The roads are so remote that fathers will ride with their children sat between their legs in the car, in front of the steering wheel; they ride with children on their laps in the same way as many dog owners do with their pets. When Britney became a mother and attempted to transfer this practice to the roads of Malibu in 2007, she soon realised a Louisiana way of life won’t wash elsewhere. But that incident served to highlight the conditioning influences spilling over from her childhood.

Kentwood is a hunt-shoot-fish town but it’s not ‘country life’ in the same fashion as England’s tweed jackets and picnic hampers, or Balmoral shoots. Men throw a rifle and ice-packed beer in the back of their trucks and hunt for deer and rabbit, sitting in ‘deer-hides’—wooden shacks where they sit to hide from the deer. They’ll then return home and throw a ‘crawfish boil party’, thanking God for the catches they’ve snared.

For God is one of the chief grandfathers of this ‘Bible Belt’ town. His presence is observed in the community and in locals’ vernacular. The Spears family merely had to walk across the road from their home to Sunday service. Christian values formed the backbone of Britney’s upbringing and education. The way that Mum Lynne explains it is that they are not a religious, but deeply spiritual family and yet they are strongly tied to the Christian faith.

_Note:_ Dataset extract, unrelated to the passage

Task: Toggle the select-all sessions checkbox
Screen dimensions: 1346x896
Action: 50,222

As a child, Britney kept a prayer journal and was encouraged to have discussions with God and confide in her local pastor. Of course, as a child, it is easy to nod one’s head in blithe acceptance of a faith that perhaps holds more of a worship indoctrination than actual meaning. Britney almost certainly found pleasure in the ‘performance’ and rituals—the ceremonies that would ultimately allow her to showcase her talents. Yet, regardless of meaning, she was obviously influenced by the beliefs instilled in her by her elders.

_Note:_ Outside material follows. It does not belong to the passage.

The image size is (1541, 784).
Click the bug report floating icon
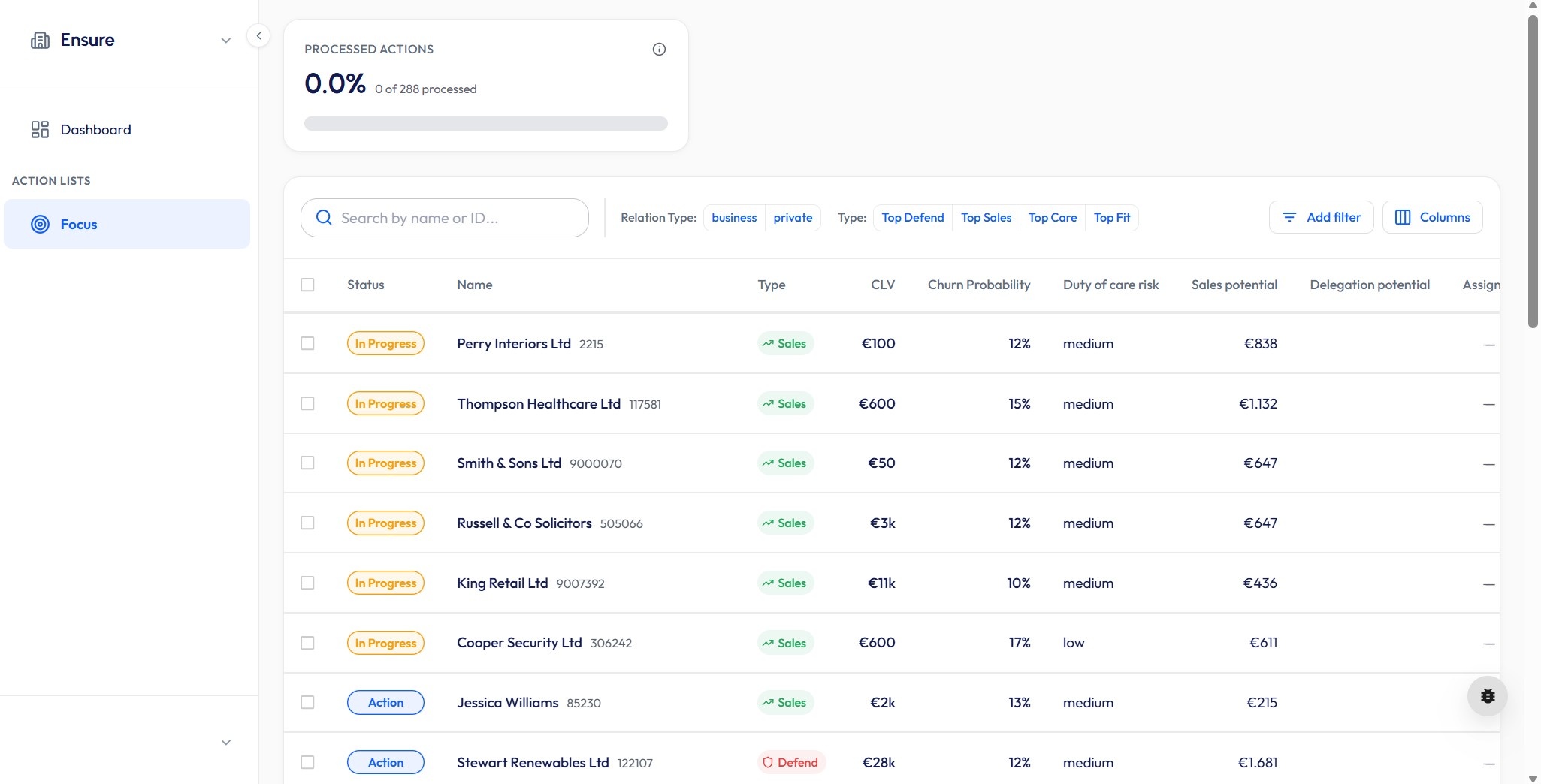[1487, 696]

What she was told, she believed. So, when Britney went to bed each night, she believed God was watching over her and that everything happened because of His higher reasoning. He was her mainstay. Indeed, this is illustrated as she grew up and found her dreams coming true, blessing Him for the opportunities she had, acknowledging His guidance in the albums she made and believing He places obstacles in our way to make us stronger. Britney’s early-stated philosophy on life was that: ‘He has a hand in everything, good or bad. It’s all part of God’s plan.’

In a book penned by Britney and Lynne together, called Heart to Heart, Britney wrote: ‘I pray all the time. I find a lot of comfort and strength in knowing I can talk to God and He’s listening. That’s the way we were raised.’ On the wall above her bed, she hung a cross-stitch of the 18th-century prayer:

Now I lay me down to sleep

I pray the Lord my soul to keep

If I should die before I wake

I pray the Lord my soul to take.

Each night before bed, Britney wrote down her thoughts for ‘God to read’. Her jottings complete, she kneeled at her bed and prayed, hands steep led in prayer. Then she reached under the blue, glass-plated bedside lamp and turned out the light to disappear into dreamland.